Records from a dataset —
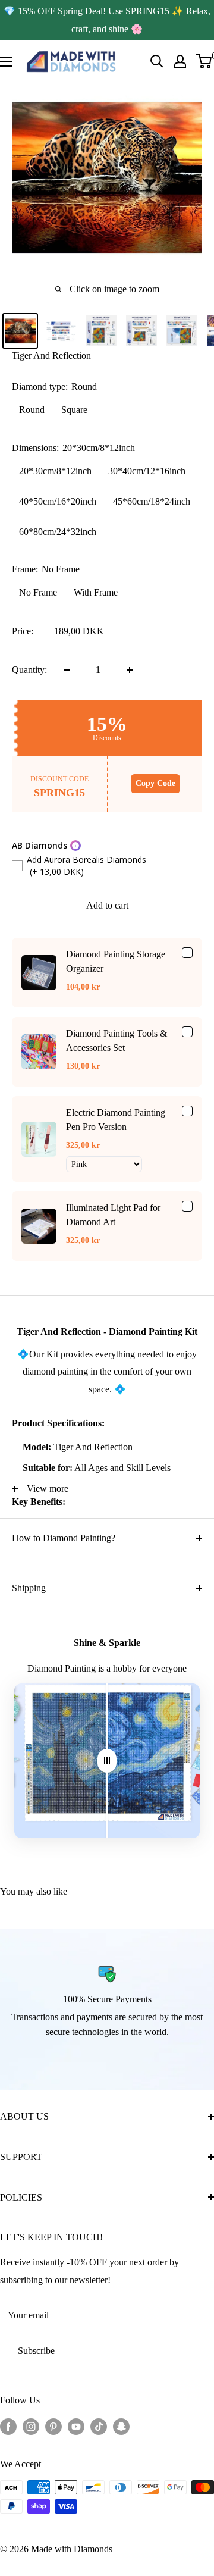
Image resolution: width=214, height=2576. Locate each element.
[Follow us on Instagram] (31, 2425)
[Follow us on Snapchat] (121, 2425)
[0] (204, 61)
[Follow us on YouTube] (76, 2425)
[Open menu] (6, 62)
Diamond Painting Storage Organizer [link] (115, 961)
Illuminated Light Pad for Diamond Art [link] (113, 1215)
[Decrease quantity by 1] (66, 670)
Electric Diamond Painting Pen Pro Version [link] (115, 1119)
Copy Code (155, 783)
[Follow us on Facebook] (8, 2425)
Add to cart (107, 905)
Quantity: (29, 670)
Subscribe (36, 2351)
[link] (38, 972)
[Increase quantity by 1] (129, 670)
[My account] (180, 61)
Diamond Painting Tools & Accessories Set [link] (116, 1040)
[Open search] (156, 61)
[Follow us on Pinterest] (53, 2425)
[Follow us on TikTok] (98, 2425)
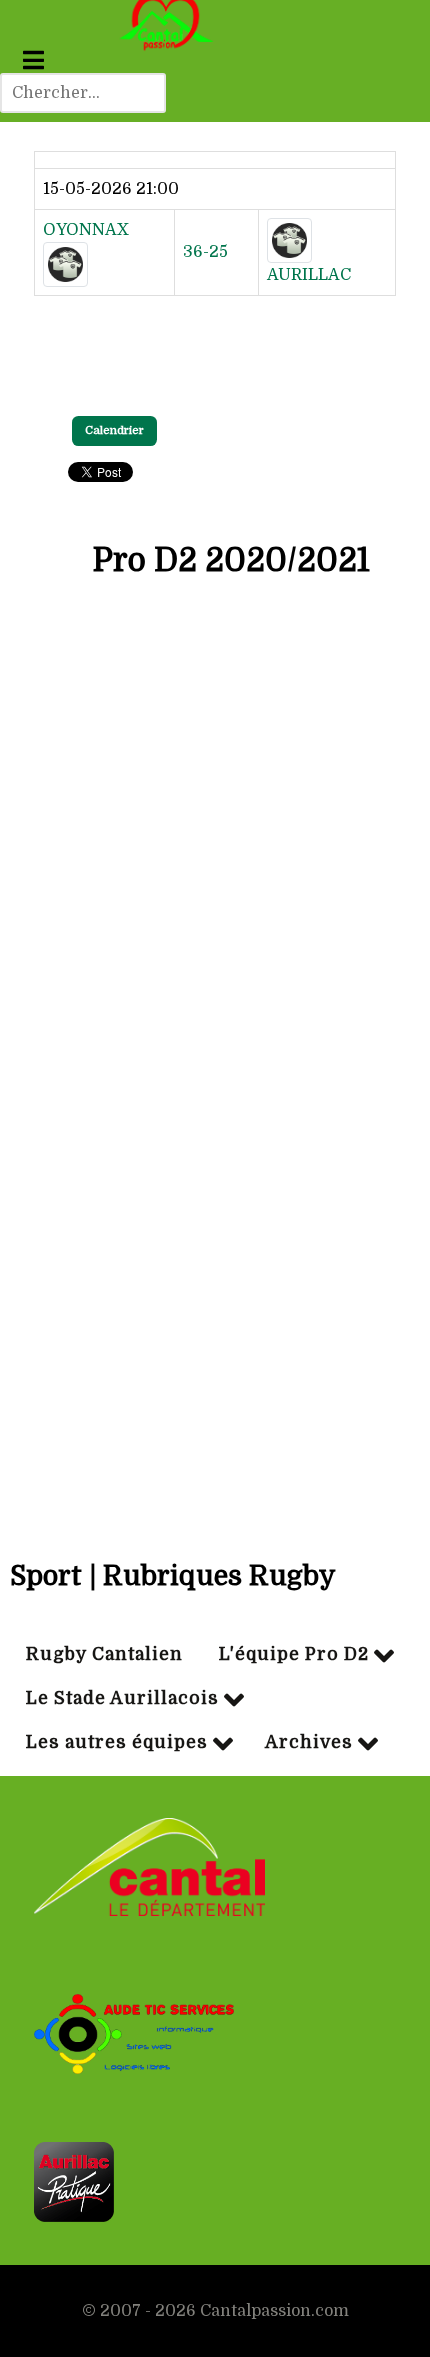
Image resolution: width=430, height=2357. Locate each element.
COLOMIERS (236, 914)
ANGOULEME (241, 1434)
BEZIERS (221, 1174)
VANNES (220, 784)
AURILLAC (309, 275)
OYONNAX (86, 230)
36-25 (205, 252)
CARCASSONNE (249, 979)
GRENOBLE (232, 849)
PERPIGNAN (235, 719)
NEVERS (219, 1044)
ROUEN (216, 1304)
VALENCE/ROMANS (264, 1369)
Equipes (220, 642)
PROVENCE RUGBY (262, 1239)
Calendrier (114, 430)
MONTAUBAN (241, 1109)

Task prompt —
Read the lines above. Gather those in which the string "width" is found.

Written solution —
Image resolution: width=214, height=2576. Locate each element.
Image resolution: width=430, height=2357. Locate each element.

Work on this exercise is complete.